What is expected: Return, from the listing that follows, each line containing the word "will".

Information given:

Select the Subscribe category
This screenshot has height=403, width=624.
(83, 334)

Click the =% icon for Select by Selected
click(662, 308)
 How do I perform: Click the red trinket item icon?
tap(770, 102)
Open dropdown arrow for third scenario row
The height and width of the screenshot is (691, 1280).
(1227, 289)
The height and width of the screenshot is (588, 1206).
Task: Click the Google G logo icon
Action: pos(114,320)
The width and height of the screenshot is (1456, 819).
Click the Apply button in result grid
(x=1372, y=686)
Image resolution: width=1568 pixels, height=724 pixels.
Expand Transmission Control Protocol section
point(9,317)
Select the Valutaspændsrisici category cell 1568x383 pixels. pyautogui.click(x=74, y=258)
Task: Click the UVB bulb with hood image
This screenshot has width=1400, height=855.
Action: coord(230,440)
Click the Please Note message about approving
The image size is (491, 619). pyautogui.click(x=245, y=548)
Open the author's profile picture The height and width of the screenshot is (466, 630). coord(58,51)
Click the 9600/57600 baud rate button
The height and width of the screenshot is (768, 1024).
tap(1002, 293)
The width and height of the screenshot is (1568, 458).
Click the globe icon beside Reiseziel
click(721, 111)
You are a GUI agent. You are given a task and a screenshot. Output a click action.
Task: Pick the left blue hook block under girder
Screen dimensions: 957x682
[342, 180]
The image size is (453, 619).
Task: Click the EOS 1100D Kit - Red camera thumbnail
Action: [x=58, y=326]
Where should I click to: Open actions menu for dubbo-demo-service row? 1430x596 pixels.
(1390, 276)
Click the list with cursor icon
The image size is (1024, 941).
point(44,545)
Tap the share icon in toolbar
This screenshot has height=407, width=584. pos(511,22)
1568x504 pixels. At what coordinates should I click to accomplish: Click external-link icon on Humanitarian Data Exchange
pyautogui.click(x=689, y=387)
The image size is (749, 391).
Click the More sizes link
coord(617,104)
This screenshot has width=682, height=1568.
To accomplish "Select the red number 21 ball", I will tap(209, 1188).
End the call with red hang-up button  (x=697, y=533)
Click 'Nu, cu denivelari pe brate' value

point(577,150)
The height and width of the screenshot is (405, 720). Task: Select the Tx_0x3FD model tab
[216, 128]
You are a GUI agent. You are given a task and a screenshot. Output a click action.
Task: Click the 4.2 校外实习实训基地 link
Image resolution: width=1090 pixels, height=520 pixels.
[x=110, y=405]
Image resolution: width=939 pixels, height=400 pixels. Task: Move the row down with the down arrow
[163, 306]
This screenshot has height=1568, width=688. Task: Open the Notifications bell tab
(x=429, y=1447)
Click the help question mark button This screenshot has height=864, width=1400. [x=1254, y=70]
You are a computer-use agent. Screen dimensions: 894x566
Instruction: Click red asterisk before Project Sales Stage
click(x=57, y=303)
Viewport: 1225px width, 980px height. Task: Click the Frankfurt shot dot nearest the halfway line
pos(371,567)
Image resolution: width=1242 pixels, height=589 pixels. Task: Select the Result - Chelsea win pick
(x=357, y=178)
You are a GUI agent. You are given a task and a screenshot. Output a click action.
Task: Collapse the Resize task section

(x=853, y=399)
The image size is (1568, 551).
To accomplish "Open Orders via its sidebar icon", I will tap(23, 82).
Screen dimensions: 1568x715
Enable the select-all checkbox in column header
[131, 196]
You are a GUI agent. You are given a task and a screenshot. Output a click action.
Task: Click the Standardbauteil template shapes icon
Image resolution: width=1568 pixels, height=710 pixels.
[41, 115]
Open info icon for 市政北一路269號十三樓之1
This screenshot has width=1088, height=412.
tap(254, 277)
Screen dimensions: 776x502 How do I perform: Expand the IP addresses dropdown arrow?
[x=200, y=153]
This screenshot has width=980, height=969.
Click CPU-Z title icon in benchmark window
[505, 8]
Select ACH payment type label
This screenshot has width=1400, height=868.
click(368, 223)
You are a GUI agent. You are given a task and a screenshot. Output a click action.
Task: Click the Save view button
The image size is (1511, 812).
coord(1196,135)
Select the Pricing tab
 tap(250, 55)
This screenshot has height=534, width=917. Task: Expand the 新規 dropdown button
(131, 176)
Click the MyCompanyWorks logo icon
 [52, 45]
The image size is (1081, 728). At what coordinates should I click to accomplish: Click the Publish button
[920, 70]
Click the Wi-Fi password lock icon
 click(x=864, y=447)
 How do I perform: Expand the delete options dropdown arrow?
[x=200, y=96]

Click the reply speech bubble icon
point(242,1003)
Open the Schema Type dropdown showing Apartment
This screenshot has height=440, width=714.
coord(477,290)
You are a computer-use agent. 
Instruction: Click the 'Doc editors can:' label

Output below:
To accomplish "Select the red number 21 ball", I will tap(209, 1188).
To accomplish "Open Orders via its sidebar icon", I will tap(23, 82).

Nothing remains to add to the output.